▸ Your tasks:
**A.** In the passage on electrical resistance heating below, why is water added near the electrodes during the process?
**B.** Decide whether each statement agrees with the passage on electrical resistance heating below, answering yes or no and quoting the words of the passage that settle it.
(i) Electrical resistance heating systems run on direct current.
(ii) Hydrolysis takes place at temperatures from 60 °C to 80 °C.
(iii) Cooling towers and carbon adsorption units can make up the water treatment system.
**C.** Extend the passage on electrical resistance heating below, picking up after its final sentence.

▸ Selected passage:
From: Public Services and Procurement Canada
In situ electrical resistance heating (ERH) uses relatively large amounts of energy to heat the subsurface, stripping volatile contaminants out of the soil and vaporizing groundwater and non-aqueous phase liquids. Heating is accomplished by imposing a voltage difference in the subsurface using electrodes. Electrical resistance heating systems use alternating current, typically either three-phase or six-phase current. Water is added near the electrodes during the process to prevent drying and loss of conductivity.
Vaporized groundwater and contaminants are extracted by a soil vapour extraction system (SVE), multiphase extraction system (MPE) or other collection system. Electrical resistance heating technology enhances the volatilization of volatile and semi-volatile organic compounds (VOCs and SVOCs) in low-permeability soils such as clayey soils and bedrock. In the case of clays, if sufficiently high temperatures are achieved, the clay can desiccate and crack, increasing the soil permeability. Soil heating also facilitates the migration of non-aqueous phase liquid (NAPL) by lowering its viscosity, density, and the extent to which it is adsorbed to soil particles. During the heating process, hydrolysis and pyrolysis may occur. Hydrolysis is a reaction with water at low temperature (from 60 °C to 80 °C) forming simpler compounds, while pyrolysis is a high-temperature decomposition.
Overall, depending on the temperature of the system, electrical resistance heating is effective for the treatment of some pesticides and fuels.
ERH systems may include:
Extraction wells (MPE or SVE) contain significant quantities of water. The above-ground treatment system must include provisions for air-liquid separation, vapour condensation, vapour, condensate and liquid cooling, non-aqueous liquid phase separation, water treatment and vapour treatment. The water treatment system can consist of cooling towers and carbon adsorption units. Vapour treatment systems are commonly comprised of combustion (thermal oxidation, catalytic oxidation) or filtration/sorption (activated carbon, biofiltration) units.

▸ Given data:
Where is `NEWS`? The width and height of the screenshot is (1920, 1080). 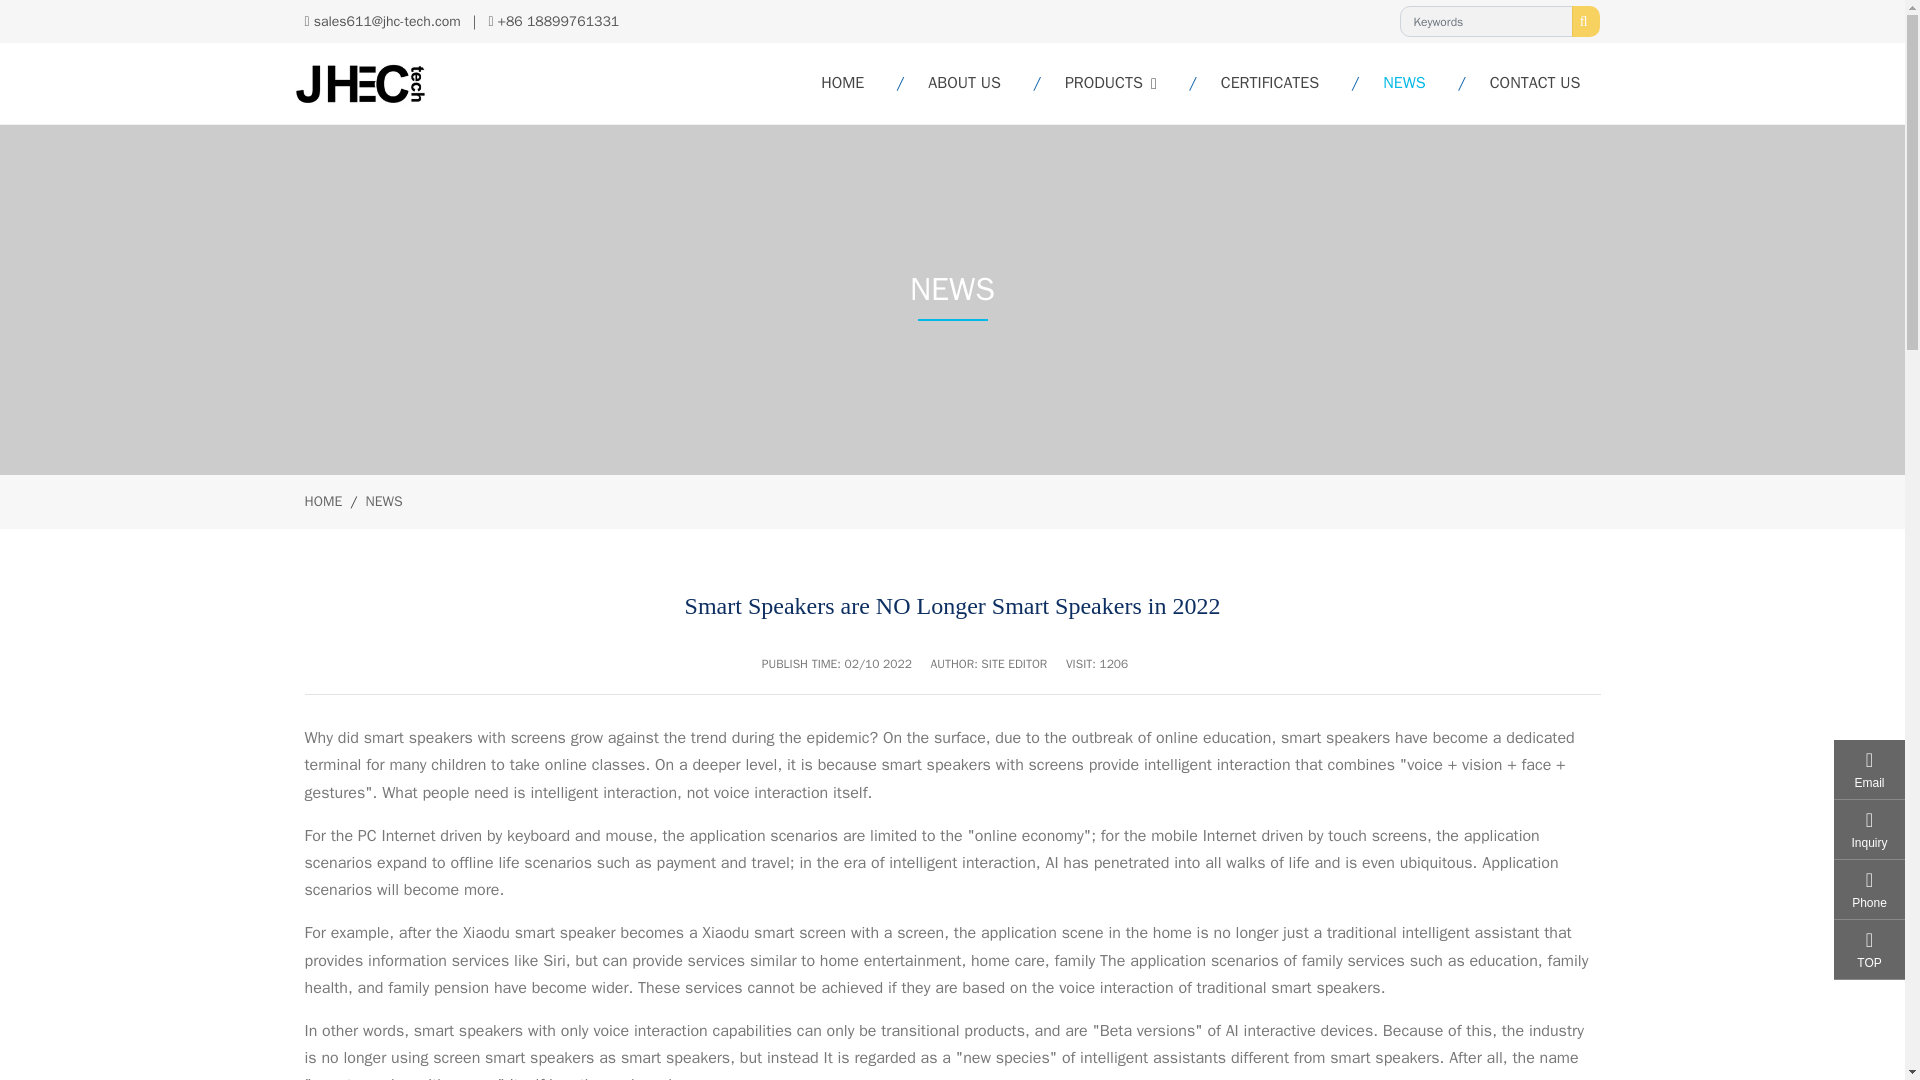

...

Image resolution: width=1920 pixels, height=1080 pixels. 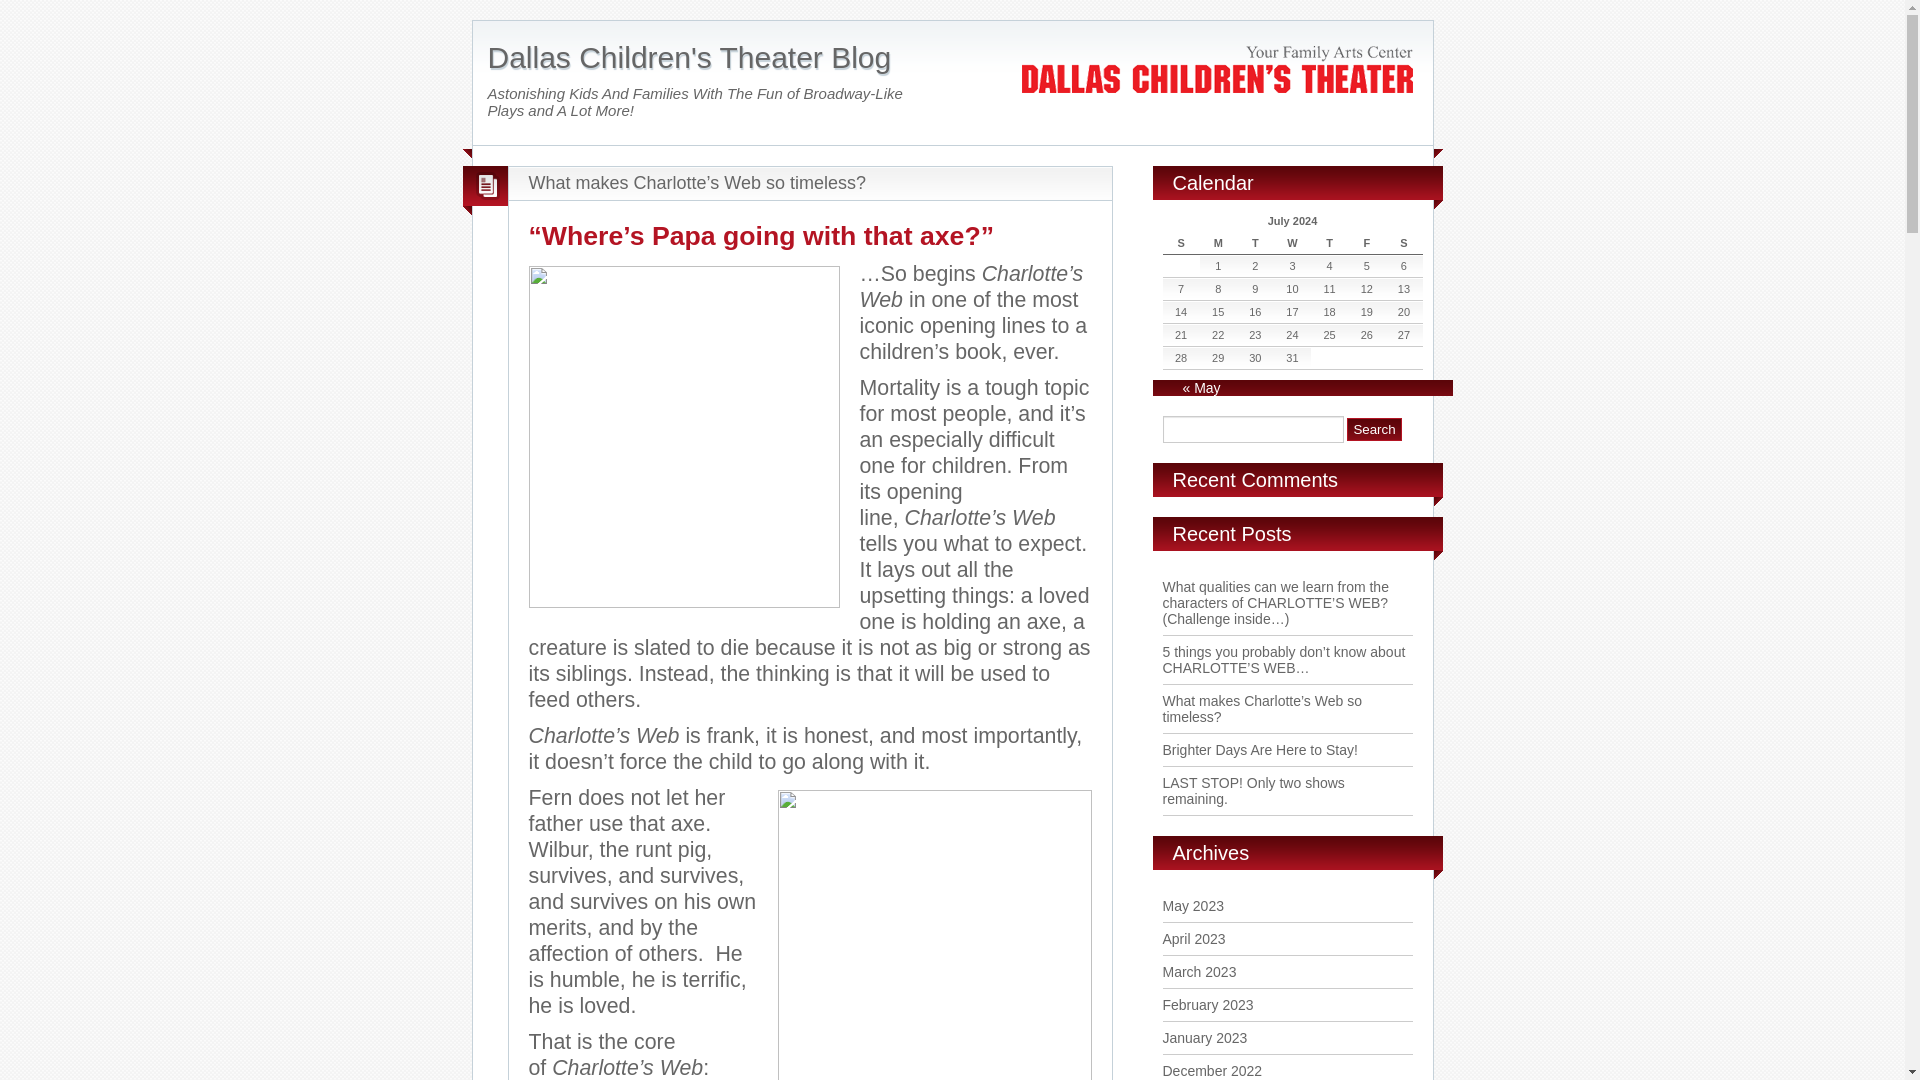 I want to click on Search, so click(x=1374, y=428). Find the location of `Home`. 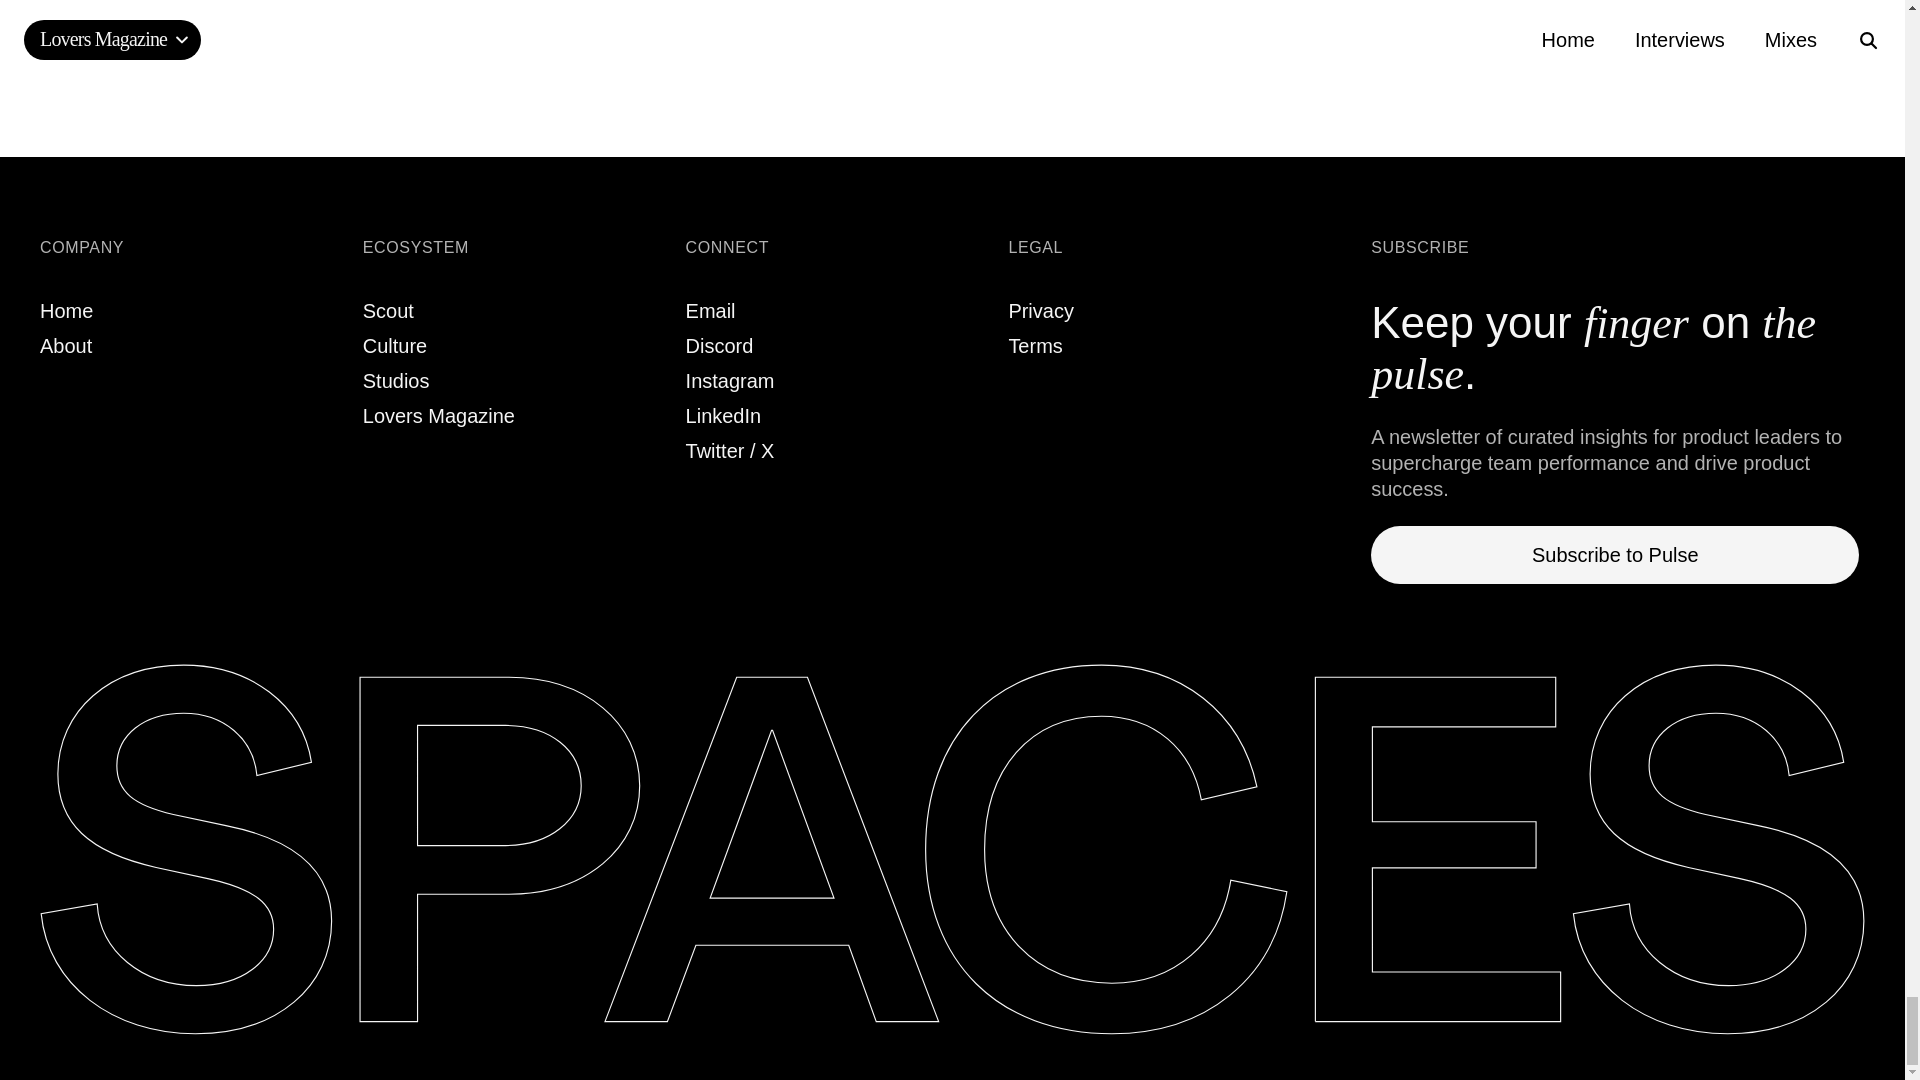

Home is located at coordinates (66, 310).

▸ The responses:
**A.** It is added to prevent drying and loss of conductivity.

**B.**
(i) No: "Electrical resistance heating systems use alternating current, typically either three-phase or six-phase current."
(ii) Yes: "Hydrolysis is a reaction with water at low temperature (from 60 °C to 80 °C)"
(iii) Yes: "The water treatment system can consist of cooling towers and carbon adsorption units."

**C.**
Process equipment is generally provided by one of a limited number of specialized remediation subcontractors.
Sufficient storage space is required to house the ERH unit as well as the power supplies and the water and vapour collection and treatment units.
Electrical resistance heating systems may not be appropriate for remote sites without access to an adequate electrical supply.
Extreme cold increases the energy input and cost required to heat soil to the treatment temperature. However, because deep soil temperatures are relatively constant over the course of the year, ERH may still be applied effectively in northern environments, particularly for sites in which the targeted contamination is located well below the ground surface.
Northern systems require climate-appropriate design, including consideration of deep frost, permafrost, seasonal changes in saturation and air permeability, fuel supply or sorbent removal capabilities. Even with an electrical supply, electrical resistance heating can be expensive or not feasible due to the high power requirements, high electricity consumption and long operation periods which may be required due to difficult geology and heat loss.
Notes:
Electric resistance heating is a short-term technology. Treatment time frames are usually between 6 and 18 months.
Soil heating can affect geotechnical properties of soils and care should be taken when treating soils around or under buildings or infrastructure. However, ERH has not been observed to adversely affect geotechnical properties (USACE, 2014).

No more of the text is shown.